HERESY AND THE FRIARS

The question of the character of the mediæval clergy.

84. It is natural to ask whether the commanders of the great army which made up the Church proved valiant leaders in the eternal warfare against evil. Did they, on the whole, resist the temptations which their almost limitless power and wealth constantly placed in their way? Did they use their vast resources to advance the cause of the Great Leader whose humble followers and servants they claimed to be? Or were they, on the contrary, selfish and corrupt, turning the teachings of the Church to their own advantage, and discrediting its doctrines in the eyes of the people by flagrant maladministration and personal wickedness?

The debt of western Europe to the church.

No simple answer to this question is possible. One who realizes how completely the Church dominated every human interest and influenced every department of life in the Middle Ages must hesitate to attempt to balance the good and evil to be placed to its account. That the Church conferred incalculable benefits upon western Europe, few will question. To say nothing of its chief mission,—the moral uplifting of mankind through the Christian religion,—we have seen how, under its auspices, the barbarians were civilized and brought into the family of nations, how violence was checked by the "Truce of God," and how an educated class was maintained during the centuries when few laymen could either read or write. These are only the more obvious of its achievements; the solace and protection which it afforded to the weak, the wretched, and the heart-sore, no one can assume to estimate.

The corruption of the clergy.

On the other hand, no one can read the sources of our knowledge of the history of the Church without perceiving that there were always bad clergymen who abused their high prerogatives. Many bishops and priests were no more worthy to be intrusted with their extensive powers than the unscrupulous office-seekers to whom high stations in our modern governments sometimes fall.

Tendency to exaggerate the evil in the Church.

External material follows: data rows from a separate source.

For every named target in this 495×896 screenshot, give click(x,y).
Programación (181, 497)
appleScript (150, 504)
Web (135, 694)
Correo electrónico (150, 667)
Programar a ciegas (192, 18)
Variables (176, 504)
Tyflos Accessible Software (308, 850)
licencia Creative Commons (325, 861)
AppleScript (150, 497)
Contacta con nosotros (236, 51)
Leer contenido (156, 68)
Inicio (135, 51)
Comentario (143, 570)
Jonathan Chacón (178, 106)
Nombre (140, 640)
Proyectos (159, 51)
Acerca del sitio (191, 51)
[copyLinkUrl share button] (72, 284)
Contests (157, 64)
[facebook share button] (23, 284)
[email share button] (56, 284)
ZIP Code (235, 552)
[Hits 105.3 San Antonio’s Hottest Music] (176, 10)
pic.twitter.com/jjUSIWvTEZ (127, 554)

Yet as we read the fiery denunciations of the clergy's evil practices, which may be found in the records of nearly every age, we must not forget that the critic is always prone to take the good for granted and to dwell upon the evil. This is particularly true in dealing with a great religious institution, where corruption is especially shocking. One wicked bishop, or one form of oppression or immorality among the clergy, made a far deeper impression than the humble virtues of a hundred dutiful and God-fearing priests. If, however, we make all due allowance for the good which escaped the writers of the twelfth and thirteenth centuries, it must be admitted by all who read their testimony that they give us a gloomy picture of the life of many prelates, priests, and monks, and of the startling variety of abuses which developed in the Church.